# Your goal
The entries are to be given again in full. Every word must match.

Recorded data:
....
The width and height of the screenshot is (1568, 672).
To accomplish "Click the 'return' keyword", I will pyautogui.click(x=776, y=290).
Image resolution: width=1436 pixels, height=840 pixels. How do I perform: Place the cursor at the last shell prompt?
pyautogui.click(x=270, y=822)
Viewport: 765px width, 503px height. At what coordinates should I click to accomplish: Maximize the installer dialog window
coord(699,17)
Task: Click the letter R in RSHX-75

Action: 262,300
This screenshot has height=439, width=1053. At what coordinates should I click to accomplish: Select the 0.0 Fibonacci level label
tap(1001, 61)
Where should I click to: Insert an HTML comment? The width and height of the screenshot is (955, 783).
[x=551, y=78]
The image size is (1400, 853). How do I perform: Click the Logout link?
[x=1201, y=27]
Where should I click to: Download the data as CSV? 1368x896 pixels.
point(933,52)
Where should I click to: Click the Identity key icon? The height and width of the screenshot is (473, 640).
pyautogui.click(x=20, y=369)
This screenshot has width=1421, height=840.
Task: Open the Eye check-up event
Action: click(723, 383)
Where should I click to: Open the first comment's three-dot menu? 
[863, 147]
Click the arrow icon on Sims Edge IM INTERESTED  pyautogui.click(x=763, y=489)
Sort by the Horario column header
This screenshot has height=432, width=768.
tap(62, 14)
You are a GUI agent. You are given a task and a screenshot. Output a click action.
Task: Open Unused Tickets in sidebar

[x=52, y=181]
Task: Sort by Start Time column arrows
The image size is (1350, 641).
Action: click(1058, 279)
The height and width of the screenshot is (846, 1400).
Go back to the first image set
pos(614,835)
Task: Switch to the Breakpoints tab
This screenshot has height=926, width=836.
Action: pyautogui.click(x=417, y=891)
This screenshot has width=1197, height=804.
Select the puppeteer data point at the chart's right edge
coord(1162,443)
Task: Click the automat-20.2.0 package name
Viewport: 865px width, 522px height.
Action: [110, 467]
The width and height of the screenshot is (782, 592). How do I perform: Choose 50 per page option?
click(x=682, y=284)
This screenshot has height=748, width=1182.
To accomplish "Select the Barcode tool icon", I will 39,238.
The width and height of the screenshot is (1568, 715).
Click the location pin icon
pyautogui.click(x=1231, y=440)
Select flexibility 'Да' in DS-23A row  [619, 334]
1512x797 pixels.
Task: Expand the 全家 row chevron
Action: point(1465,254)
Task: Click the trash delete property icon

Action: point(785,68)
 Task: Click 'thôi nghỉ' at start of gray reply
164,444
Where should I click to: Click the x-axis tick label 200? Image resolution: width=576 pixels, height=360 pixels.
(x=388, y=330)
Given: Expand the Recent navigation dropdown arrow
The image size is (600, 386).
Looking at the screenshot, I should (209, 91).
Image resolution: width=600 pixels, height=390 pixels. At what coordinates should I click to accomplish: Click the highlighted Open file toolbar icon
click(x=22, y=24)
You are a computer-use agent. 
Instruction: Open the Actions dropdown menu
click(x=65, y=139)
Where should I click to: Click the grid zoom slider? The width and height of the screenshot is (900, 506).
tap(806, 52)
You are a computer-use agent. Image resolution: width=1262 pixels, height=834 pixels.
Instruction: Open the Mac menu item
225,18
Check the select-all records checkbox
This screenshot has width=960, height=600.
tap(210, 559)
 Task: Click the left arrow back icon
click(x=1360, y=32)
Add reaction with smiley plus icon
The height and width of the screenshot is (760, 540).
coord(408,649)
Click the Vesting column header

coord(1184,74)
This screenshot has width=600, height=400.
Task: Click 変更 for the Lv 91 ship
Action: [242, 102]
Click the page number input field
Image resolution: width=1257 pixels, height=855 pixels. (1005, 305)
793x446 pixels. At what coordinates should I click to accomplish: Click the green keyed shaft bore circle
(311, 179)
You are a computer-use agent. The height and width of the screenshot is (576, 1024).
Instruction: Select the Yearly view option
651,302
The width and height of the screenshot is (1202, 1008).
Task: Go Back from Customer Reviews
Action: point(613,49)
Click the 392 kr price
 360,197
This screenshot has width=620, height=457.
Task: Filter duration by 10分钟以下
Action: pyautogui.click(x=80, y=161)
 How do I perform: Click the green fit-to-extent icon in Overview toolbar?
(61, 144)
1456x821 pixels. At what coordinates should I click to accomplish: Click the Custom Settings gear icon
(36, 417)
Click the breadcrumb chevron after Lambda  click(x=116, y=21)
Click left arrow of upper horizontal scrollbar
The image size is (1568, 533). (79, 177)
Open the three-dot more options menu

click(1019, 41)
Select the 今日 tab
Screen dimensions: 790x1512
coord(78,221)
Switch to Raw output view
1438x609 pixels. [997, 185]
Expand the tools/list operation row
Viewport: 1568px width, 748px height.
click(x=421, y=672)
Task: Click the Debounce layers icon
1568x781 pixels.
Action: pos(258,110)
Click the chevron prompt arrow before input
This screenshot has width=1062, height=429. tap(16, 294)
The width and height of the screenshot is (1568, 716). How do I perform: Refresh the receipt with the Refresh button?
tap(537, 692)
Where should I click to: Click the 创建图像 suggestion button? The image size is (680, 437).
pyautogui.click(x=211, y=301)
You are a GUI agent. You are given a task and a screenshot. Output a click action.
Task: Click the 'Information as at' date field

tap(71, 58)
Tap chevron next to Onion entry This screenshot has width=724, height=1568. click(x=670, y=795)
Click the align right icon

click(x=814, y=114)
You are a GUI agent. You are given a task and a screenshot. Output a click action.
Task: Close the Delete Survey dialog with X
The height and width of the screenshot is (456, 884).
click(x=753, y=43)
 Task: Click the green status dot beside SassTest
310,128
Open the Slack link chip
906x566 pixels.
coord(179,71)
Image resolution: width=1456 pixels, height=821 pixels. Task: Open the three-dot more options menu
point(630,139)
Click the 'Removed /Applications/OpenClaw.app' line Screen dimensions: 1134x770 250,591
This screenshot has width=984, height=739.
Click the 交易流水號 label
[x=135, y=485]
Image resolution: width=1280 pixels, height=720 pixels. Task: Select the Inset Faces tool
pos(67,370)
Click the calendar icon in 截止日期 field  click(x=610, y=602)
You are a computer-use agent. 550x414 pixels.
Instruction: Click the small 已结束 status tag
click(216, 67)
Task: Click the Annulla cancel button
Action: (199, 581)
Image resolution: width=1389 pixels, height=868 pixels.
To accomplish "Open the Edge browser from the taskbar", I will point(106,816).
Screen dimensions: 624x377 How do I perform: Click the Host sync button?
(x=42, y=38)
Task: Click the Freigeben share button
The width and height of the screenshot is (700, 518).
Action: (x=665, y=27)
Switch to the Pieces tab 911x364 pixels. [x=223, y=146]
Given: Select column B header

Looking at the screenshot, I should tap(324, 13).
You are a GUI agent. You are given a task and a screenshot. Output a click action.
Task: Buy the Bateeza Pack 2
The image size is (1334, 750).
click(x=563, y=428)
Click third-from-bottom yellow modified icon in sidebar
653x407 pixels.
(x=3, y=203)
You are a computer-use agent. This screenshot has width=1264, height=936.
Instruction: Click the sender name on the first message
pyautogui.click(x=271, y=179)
....
# Task output
The width and height of the screenshot is (1568, 672).
To accomplish "Click the 'return' keyword", I will pyautogui.click(x=776, y=290).
Image resolution: width=1436 pixels, height=840 pixels. How do I perform: Place the cursor at the last shell prompt?
pyautogui.click(x=270, y=822)
Viewport: 765px width, 503px height. At what coordinates should I click to accomplish: Maximize the installer dialog window
coord(699,17)
Task: Click the letter R in RSHX-75

Action: 262,300
This screenshot has height=439, width=1053. At what coordinates should I click to accomplish: Select the 0.0 Fibonacci level label
tap(1001, 61)
Where should I click to: Insert an HTML comment? The width and height of the screenshot is (955, 783).
[x=551, y=78]
The image size is (1400, 853). How do I perform: Click the Logout link?
[x=1201, y=27]
Where should I click to: Download the data as CSV? 1368x896 pixels.
point(933,52)
Where should I click to: Click the Identity key icon? The height and width of the screenshot is (473, 640).
pyautogui.click(x=20, y=369)
This screenshot has width=1421, height=840.
Task: Open the Eye check-up event
Action: click(723, 383)
Where should I click to: Open the first comment's three-dot menu? 
[863, 147]
Click the arrow icon on Sims Edge IM INTERESTED  pyautogui.click(x=763, y=489)
Sort by the Horario column header
This screenshot has height=432, width=768.
tap(62, 14)
You are a GUI agent. You are given a task and a screenshot. Output a click action.
Task: Open Unused Tickets in sidebar

[x=52, y=181]
Task: Sort by Start Time column arrows
The image size is (1350, 641).
Action: click(1058, 279)
The height and width of the screenshot is (846, 1400).
Go back to the first image set
pos(614,835)
Task: Switch to the Breakpoints tab
This screenshot has height=926, width=836.
Action: pyautogui.click(x=417, y=891)
This screenshot has width=1197, height=804.
Select the puppeteer data point at the chart's right edge
coord(1162,443)
Task: Click the automat-20.2.0 package name
Viewport: 865px width, 522px height.
Action: [110, 467]
The width and height of the screenshot is (782, 592). How do I perform: Choose 50 per page option?
click(x=682, y=284)
This screenshot has height=748, width=1182.
To accomplish "Select the Barcode tool icon", I will 39,238.
The width and height of the screenshot is (1568, 715).
Click the location pin icon
pyautogui.click(x=1231, y=440)
Select flexibility 'Да' in DS-23A row  [619, 334]
1512x797 pixels.
Task: Expand the 全家 row chevron
Action: point(1465,254)
Task: Click the trash delete property icon

Action: point(785,68)
 Task: Click 'thôi nghỉ' at start of gray reply
164,444
Where should I click to: Click the x-axis tick label 200? Image resolution: width=576 pixels, height=360 pixels.
(x=388, y=330)
Given: Expand the Recent navigation dropdown arrow
The image size is (600, 386).
Looking at the screenshot, I should (209, 91).
Image resolution: width=600 pixels, height=390 pixels. At what coordinates should I click to accomplish: Click the highlighted Open file toolbar icon
click(x=22, y=24)
You are a computer-use agent. 
Instruction: Open the Actions dropdown menu
click(x=65, y=139)
Where should I click to: Click the grid zoom slider? The width and height of the screenshot is (900, 506).
tap(806, 52)
You are a computer-use agent. Image resolution: width=1262 pixels, height=834 pixels.
Instruction: Open the Mac menu item
225,18
Check the select-all records checkbox
This screenshot has width=960, height=600.
tap(210, 559)
 Task: Click the left arrow back icon
click(x=1360, y=32)
Add reaction with smiley plus icon
The height and width of the screenshot is (760, 540).
coord(408,649)
Click the Vesting column header

coord(1184,74)
This screenshot has width=600, height=400.
Task: Click 変更 for the Lv 91 ship
Action: [242, 102]
Click the page number input field
Image resolution: width=1257 pixels, height=855 pixels. (1005, 305)
793x446 pixels. At what coordinates should I click to accomplish: Click the green keyed shaft bore circle
(311, 179)
You are a computer-use agent. The height and width of the screenshot is (576, 1024).
Instruction: Select the Yearly view option
651,302
The width and height of the screenshot is (1202, 1008).
Task: Go Back from Customer Reviews
Action: point(613,49)
Click the 392 kr price
 360,197
This screenshot has width=620, height=457.
Task: Filter duration by 10分钟以下
Action: pyautogui.click(x=80, y=161)
 How do I perform: Click the green fit-to-extent icon in Overview toolbar?
(61, 144)
1456x821 pixels. At what coordinates should I click to accomplish: Click the Custom Settings gear icon
(36, 417)
Click the breadcrumb chevron after Lambda  click(x=116, y=21)
Click left arrow of upper horizontal scrollbar
The image size is (1568, 533). (79, 177)
Open the three-dot more options menu

click(1019, 41)
Select the 今日 tab
Screen dimensions: 790x1512
coord(78,221)
Switch to Raw output view
1438x609 pixels. [997, 185]
Expand the tools/list operation row
Viewport: 1568px width, 748px height.
click(x=421, y=672)
Task: Click the Debounce layers icon
1568x781 pixels.
Action: pos(258,110)
Click the chevron prompt arrow before input
This screenshot has width=1062, height=429. tap(16, 294)
The width and height of the screenshot is (1568, 716). How do I perform: Refresh the receipt with the Refresh button?
tap(537, 692)
Where should I click to: Click the 创建图像 suggestion button? The image size is (680, 437).
pyautogui.click(x=211, y=301)
You are a GUI agent. You are given a task and a screenshot. Output a click action.
Task: Click the 'Information as at' date field

tap(71, 58)
Tap chevron next to Onion entry This screenshot has width=724, height=1568. click(x=670, y=795)
Click the align right icon

click(x=814, y=114)
You are a GUI agent. You are given a task and a screenshot. Output a click action.
Task: Close the Delete Survey dialog with X
The height and width of the screenshot is (456, 884).
click(x=753, y=43)
 Task: Click the green status dot beside SassTest
310,128
Open the Slack link chip
906x566 pixels.
coord(179,71)
Image resolution: width=1456 pixels, height=821 pixels. Task: Open the three-dot more options menu
point(630,139)
Click the 'Removed /Applications/OpenClaw.app' line Screen dimensions: 1134x770 250,591
This screenshot has width=984, height=739.
Click the 交易流水號 label
[x=135, y=485]
Image resolution: width=1280 pixels, height=720 pixels. Task: Select the Inset Faces tool
pos(67,370)
Click the calendar icon in 截止日期 field  click(x=610, y=602)
You are a computer-use agent. 550x414 pixels.
Instruction: Click the small 已结束 status tag
click(216, 67)
Task: Click the Annulla cancel button
Action: (199, 581)
Image resolution: width=1389 pixels, height=868 pixels.
To accomplish "Open the Edge browser from the taskbar", I will point(106,816).
Screen dimensions: 624x377 How do I perform: Click the Host sync button?
(x=42, y=38)
Task: Click the Freigeben share button
The width and height of the screenshot is (700, 518).
Action: (x=665, y=27)
Switch to the Pieces tab 911x364 pixels. [x=223, y=146]
Given: Select column B header

Looking at the screenshot, I should tap(324, 13).
You are a GUI agent. You are given a task and a screenshot. Output a click action.
Task: Buy the Bateeza Pack 2
The image size is (1334, 750).
click(x=563, y=428)
Click third-from-bottom yellow modified icon in sidebar
653x407 pixels.
(x=3, y=203)
You are a computer-use agent. This screenshot has width=1264, height=936.
Instruction: Click the sender name on the first message
pyautogui.click(x=271, y=179)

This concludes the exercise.